§ **SOLICITUD A**: Pon en una lista numerada el tramo de las entradas que empieza en la línea que contiene "Task: Point to the 10帖 size text" y termina en la que contiene "Action: tap(435, 275)", ambas incluidas. Deja fuera las líneas en blanco.

§ **TEXTO PARA LEER**:

────────────────

Ernest Becker tiene más ordenadas y claras sus ideas (aunque se siente absoluto deudor de las de Rank). Considera que la vida es un permanente y activo combate contra la muerte, no sólo en el aspecto orgánico o fisiológico, sino también en el nivel del significado: “El hombre realmente no teme tanto su extinción, sino morir siendo insignificante, dice. En este mismo sentido se preguntaba León Tolstoi: “¿Qué he logrado en mi vida (…) Tiene ella algún significado que no la destruya la muerte inevitable que me espera?”. En definitiva, dice Bécker: “El hombre no sólo trasciende a la muerte al continuar alimentando sus apetitos, sino especialmente encontrándole un significado a la vida”. Si alcanzamos a dar a la vida ese significado, habrá paz (es una forma de hablar). Paz para con nosotros y para con nuestro entorno, porque la vida encontrará así un modo de sobreponerse, de alguna manera, a la muerte. Pero si no es así, no por ello dejará la vida de luchar contra la extinción; aunque entonces lo hará de maneras atrabiliarias: “El organismo –dice Becker– (…) (se aferrará) a la vida a cualquier costo, un costo que puede ser catastrófico para el hombre”. Porque entonces éste destapará su caja de Pandora de esperanzas utópicas, en las que de manera insoslayable necesita creer para confirmar que su vida no va a desembocar en el vacío. Por ello, concluye Bécker: “Las esperanzas y los deseos imposibles han acumulado el mal en el mundo”. Lo cual nos lleva a evocar aquellas otras palabras de Ortega: “El hombre es un sistema de deseos imposibles en este mundo”. Y sin embargo, en ello radica la filigrana en la que ha de consistir el hecho de vivir: cómo encontrar el sentido partiendo de una materia prima tan absurda, la que nos lleva a concluir que aquello que deseamos nunca llegaremos a verlo realizado del todo. Por no haber entendido a Ortega, nuestros nacionalistas, en fin, creen estar a punto de ver realizados sus sueños. Están, pues, más cerca de comprender que la felicidad, como siempre, estaba en otra parte.

────────────────

§ **SOLICITUD B**: Repite completo y sin cambios el texto sobre Ernest Becker y el sentido de la vida frente a la muerte.

────────────────

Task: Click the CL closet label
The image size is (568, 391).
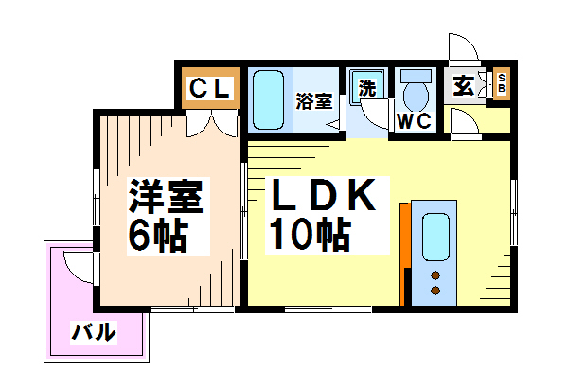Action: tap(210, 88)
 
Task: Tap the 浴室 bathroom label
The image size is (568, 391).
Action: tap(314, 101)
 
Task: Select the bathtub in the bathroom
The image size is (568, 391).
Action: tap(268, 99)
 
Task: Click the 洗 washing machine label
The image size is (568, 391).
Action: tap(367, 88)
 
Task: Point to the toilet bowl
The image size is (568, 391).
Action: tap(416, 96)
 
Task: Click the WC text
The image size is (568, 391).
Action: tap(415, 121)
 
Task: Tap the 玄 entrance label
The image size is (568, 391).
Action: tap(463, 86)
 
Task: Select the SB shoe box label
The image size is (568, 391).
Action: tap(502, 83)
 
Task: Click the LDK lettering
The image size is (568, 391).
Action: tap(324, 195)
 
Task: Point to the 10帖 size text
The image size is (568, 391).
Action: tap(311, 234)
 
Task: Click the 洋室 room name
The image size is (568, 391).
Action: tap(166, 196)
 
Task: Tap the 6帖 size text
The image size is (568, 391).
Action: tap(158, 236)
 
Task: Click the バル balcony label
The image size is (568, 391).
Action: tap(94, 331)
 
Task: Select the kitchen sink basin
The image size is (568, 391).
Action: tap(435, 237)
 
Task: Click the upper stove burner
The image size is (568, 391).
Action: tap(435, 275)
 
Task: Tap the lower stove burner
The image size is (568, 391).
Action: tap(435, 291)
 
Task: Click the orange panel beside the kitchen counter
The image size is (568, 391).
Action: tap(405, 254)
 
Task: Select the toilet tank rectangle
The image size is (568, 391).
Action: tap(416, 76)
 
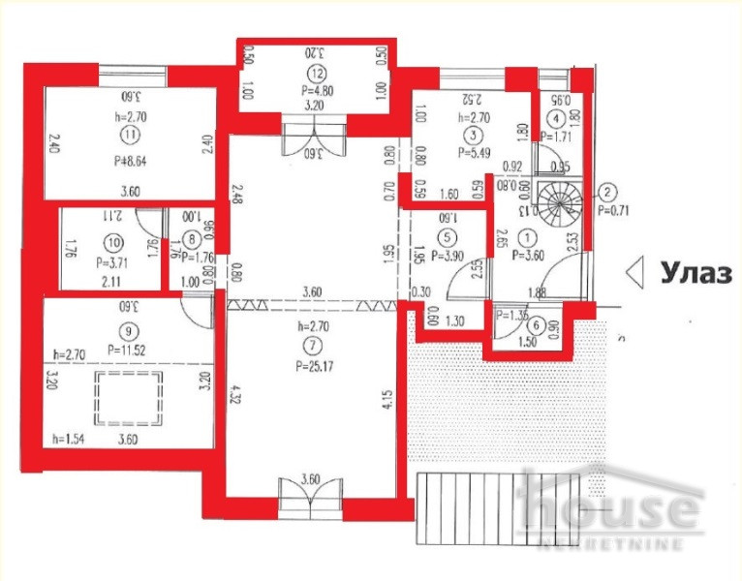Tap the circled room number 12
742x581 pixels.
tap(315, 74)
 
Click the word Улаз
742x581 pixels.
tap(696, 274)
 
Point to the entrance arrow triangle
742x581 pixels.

────────────────

§ **RESPUESTA COMPLETA A**:
1. Task: Point to the 10帖 size text
2. The image size is (568, 391).
3. Action: tap(311, 234)
4. Task: Click the 洋室 room name
5. The image size is (568, 391).
6. Action: tap(166, 196)
7. Task: Tap the 6帖 size text
8. The image size is (568, 391).
9. Action: tap(158, 236)
10. Task: Click the バル balcony label
11. The image size is (568, 391).
12. Action: tap(94, 331)
13. Task: Select the kitchen sink basin
14. The image size is (568, 391).
15. Action: tap(435, 237)
16. Task: Click the upper stove burner
17. The image size is (568, 391).
18. Action: tap(435, 275)

§ **RESPUESTA COMPLETA B**:
Ernest Becker tiene más ordenadas y claras sus ideas (aunque se siente absoluto deudor de las de Rank). Considera que la vida es un permanente y activo combate contra la muerte, no sólo en el aspecto orgánico o fisiológico, sino también en el nivel del significado: “El hombre realmente no teme tanto su extinción, sino morir siendo insignificante, dice. En este mismo sentido se preguntaba León Tolstoi: “¿Qué he logrado en mi vida (…) Tiene ella algún significado que no la destruya la muerte inevitable que me espera?”. En definitiva, dice Bécker: “El hombre no sólo trasciende a la muerte al continuar alimentando sus apetitos, sino especialmente encontrándole un significado a la vida”. Si alcanzamos a dar a la vida ese significado, habrá paz (es una forma de hablar). Paz para con nosotros y para con nuestro entorno, porque la vida encontrará así un modo de sobreponerse, de alguna manera, a la muerte. Pero si no es así, no por ello dejará la vida de luchar contra la extinción; aunque entonces lo hará de maneras atrabiliarias: “El organismo –dice Becker– (…) (se aferrará) a la vida a cualquier costo, un costo que puede ser catastrófico para el hombre”. Porque entonces éste destapará su caja de Pandora de esperanzas utópicas, en las que de manera insoslayable necesita creer para confirmar que su vida no va a desembocar en el vacío. Por ello, concluye Bécker: “Las esperanzas y los deseos imposibles han acumulado el mal en el mundo”. Lo cual nos lleva a evocar aquellas otras palabras de Ortega: “El hombre es un sistema de deseos imposibles en este mundo”. Y sin embargo, en ello radica la filigrana en la que ha de consistir el hecho de vivir: cómo encontrar el sentido partiendo de una materia prima tan absurda, la que nos lleva a concluir que aquello que deseamos nunca llegaremos a verlo realizado del todo. Por no haber entendido a Ortega, nuestros nacionalistas, en fin, creen estar a punto de ver realizados sus sueños. Están, pues, más cerca de comprender que la felicidad, como siempre, estaba en otra parte.